Importanti editoriali e commenti hanno avallato nei giorni scorsi la tesi di una svolta nella linea di politica economica del Pd. Secondo questa interpretazione, il segretario e alcuni tra i massimi dirigenti del partito, espressione di una linea spesso considerata troppo sbilanciata a sinistra, avrebbero finalmente sposato una posizione più responsabile. Questa consisterebbe in un sostegno deciso all’euro e al progetto europeo di unione politica e federale. Ecco quindi il plauso alla “conversione” del responsabile economico del partito, Stefano Fassina, la cui posizione, recentemente illustrata in una lunga intervista al Foglio, Eugenio Scalfari descrive addirittura come un misto tra il programma della Merkel e quello di Monti.

Da osservatore e partecipante attivo nel dibattito, non posso non rilevare quanto tale ricostruzione strida con pronunciamenti e analisi dell’ultimo anno e mezzo. Fanno fede in particolare i corposi documenti varati in occasione dei Programmi nazionali di riforma del 2011 e del 2012, in cui l’analisi della crisi europea e l’indicazione delle possibili soluzioni è molto limpida. Mi riferisco ad esempio all’identificazione della crisi come europea prima che nazionale, originata dagli squilibri nei movimenti di capitale prima che da irresponsabilità fiscale. E quindi alla necessità di intervenire ridisegnando l’architettura dell’eurozona, e di distribuire il peso del riequilibrio tra creditori e debitori, utilizzando in modo più flessibile la politica monetaria e trovando strumenti per correggere i divari di competitività. Era ben chiaro insomma fin da subito che dalla situazione attuale si poteva uscire solo in avanti sulla strada dell’integrazione europea e della cessione di sovranità. Stupisce dunque la sorpresa di fronte alla riconferma di tale linea marcatamente europeista nelle scorse settimane. Un europeismo che peraltro non esclude una critica alle politiche troppo spesso avallate anche in sede europea, dall’austerità, di cui si denuncia il carattere autodistruttivo, all’insistenza sulle “politiche strutturali” di deregolamentazione del mercato del lavoro.
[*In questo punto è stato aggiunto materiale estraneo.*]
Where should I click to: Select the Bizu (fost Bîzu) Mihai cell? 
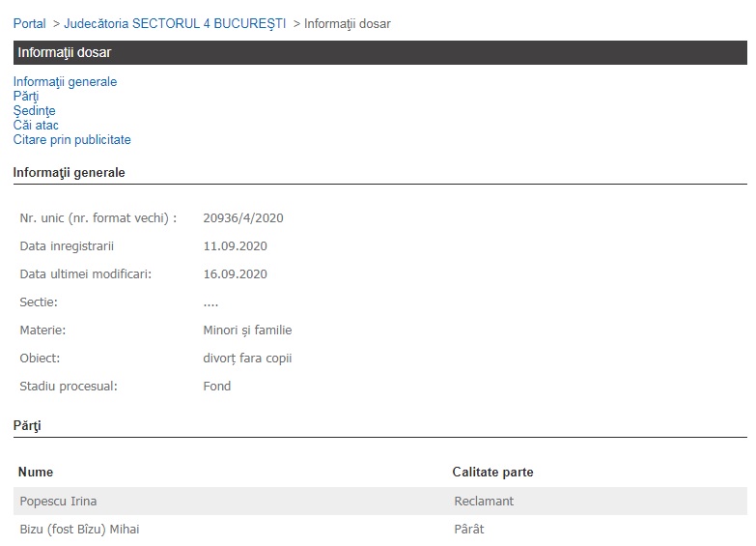pos(79,530)
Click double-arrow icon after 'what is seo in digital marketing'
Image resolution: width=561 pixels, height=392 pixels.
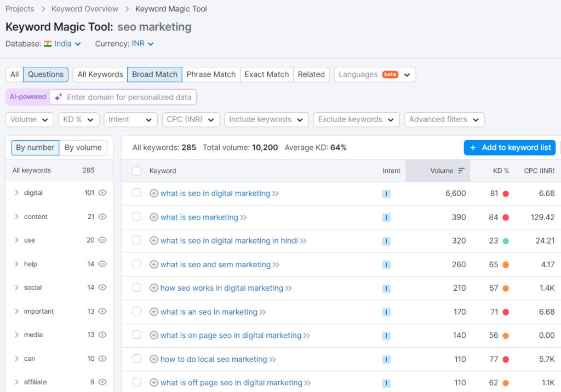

La questione della «conversione» è del resto parente stretta di quella, altrettanto oziosa, della «continuità» del progetto del Pd rispetto alla cosiddetta agenda Monti. In questo caso c’è l’ambiguità aggiuntiva determinata dal fatto che la linea del governo sembra essersi modificata proprio nel rapporto con l’Europa. Se in una prima fase era stato lanciato un chiaro messaggio di adesione alle politiche dettate a Bruxelles e Francoforte, autorizzando un’identificazione del programma di governo con quello della famigerata lettera della Bce, è seguito un progressivo smarcamento dalla linea tedesca, fino ad arrivare al duro confronto del recente vertice di fine giugno. Questo “secondo Monti”, ben più critico sullo scacchiere europeo con l’impostazione del governo Merkel, si muove senz’altro su una linea coerente con quella del Pd (e ormai di quasi tutti gli addetti ai lavori). Era il “primo Monti”, quello delle riforme strutturali e dello scontro coi sindacati, la condizione per un “secondo Monti”, capace di contrattare da pari a pari con i partner? Può darsi. Ed era tale evoluzione nelle intenzioni iniziali oppure è il risultato di una progressiva presa di coscienza dell’inefficacia delle politiche adottate? Lasciamo la risposta agli appassionati del genere.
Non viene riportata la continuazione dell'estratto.